Erzgebirge: Landrat bezweifelt Klageerfolg

Prämiensparverträge: Laut Frank Vogel sind wichtige Fragen nicht geklärt

Annaberg-Buchholz.

Frank Vogel (CDU), Landrat des Erzgebirgskreises, hält es für unwahrscheinlich, dass die Klage der Verbraucherzentrale Sachsen gegen die Erzgebirgssparkasse zu finanziellen Problemen für den Landkreis führen wird - trotz eines Urteils, das im April vom Oberlandesgericht Dresden gefällt wurde. Vogel "verwundert es, dass das Urteil in den Medien als Sieg für die Verbraucherzentrale Sachsen verkauft wird, was es mitnichten ist".

Im Streit um den Zinsanspruch von Kunden der Sparkasse Leipzig hatte das OLG teilweise zugunsten der Sparer entschieden. Ausgangspunkt war eine Musterfeststellungsklage der Verbraucherzentrale. Ähnlich wird nun gegen die Erzgebirgssparkasse vorgegangen. Es geht um flexible Prämiensparverträge und Klauseln zur Berechnung von Zinssätzen. Die Kläger fordern Nachzahlungen. Pro Sparer rechnen sie im Schnitt mit über 3000 Euro. Was auf eine Summe von mehreren Millionen Euro hinausliefe, da sich mittlerweile mehr als 1300 Sparer der Klage angeschlossen hätten.

"Gewährträger der Sparkasse sind die Kommunen", sagt Karoline Loth, Kreisrätin der Linken. "Letztlich haften sie für alle Verbindlichkeiten des Kreditinstituts." Doch Vogel, Vorsitzender des Verwaltungsrats der Erzgebirgssparkasse, relativiert den Erfolg der Musterfeststellungsklage. Das OLG Dresden habe den Klägern nur in einem von sieben Punkten voll zugestimmt: Demnach waren die Ansprüche der Verbraucher nicht verjährt. Als falsch habe sich hingegen der Vorwurf erwiesen "wonach die Sparkasse Leipzig bei allen Kunden die Zinsen falsch angepasst hätte. Genau das konnte das Gericht nicht nachweisen und verwies auf einzelrichterliche Entscheidungen."

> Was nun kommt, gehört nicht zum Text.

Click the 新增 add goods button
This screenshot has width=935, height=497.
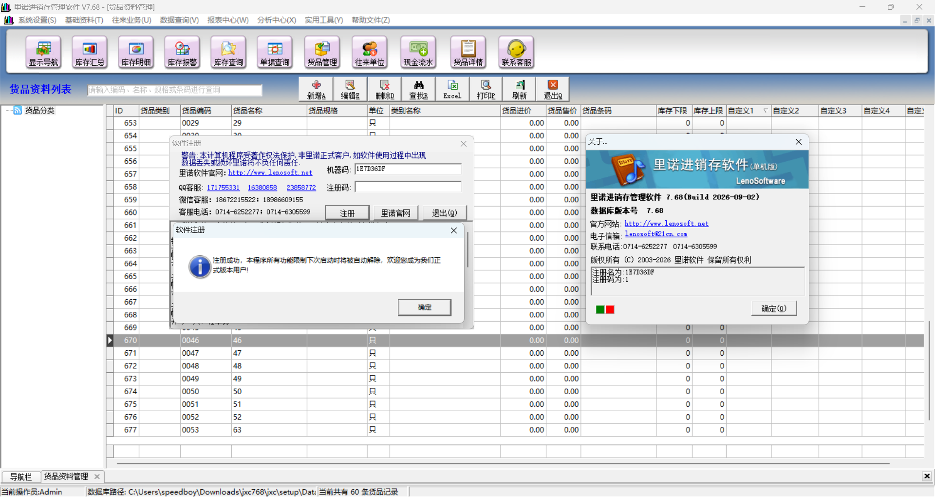click(316, 89)
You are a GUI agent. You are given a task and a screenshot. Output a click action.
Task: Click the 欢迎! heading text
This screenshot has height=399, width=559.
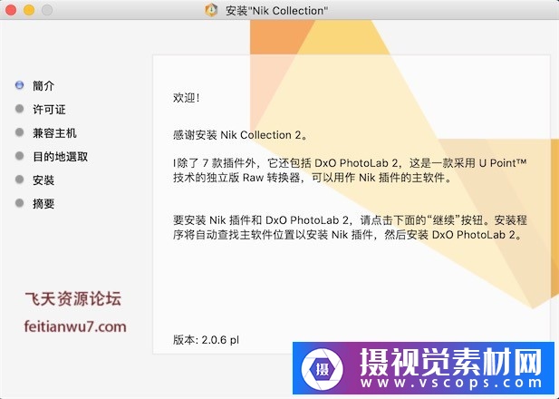click(186, 97)
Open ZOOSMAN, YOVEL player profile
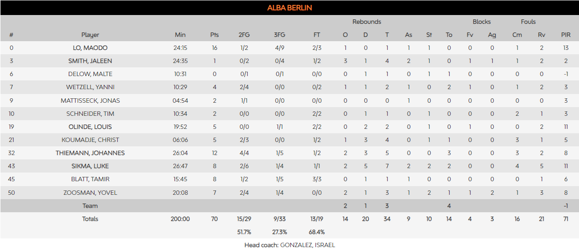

Zudem habe das OLG wesentliche Fragen offen gelassen. Zum Beispiel sei nach wie vor unklar, wie die Zinsanpassung in einem Vertrag konkret bestimmt werden kann. "Das ist für beide Parteien ärgerlich, da die Erwartungshaltung an das Verfahren eine andere war. Weiterhin leiten sich aus diesem Urteil keinerlei Ansprüche für die betroffenen Sparer ab. Klarheit wird wohl erst ein Revisionsverfahren vor dem Bundesgerichtshof bringen."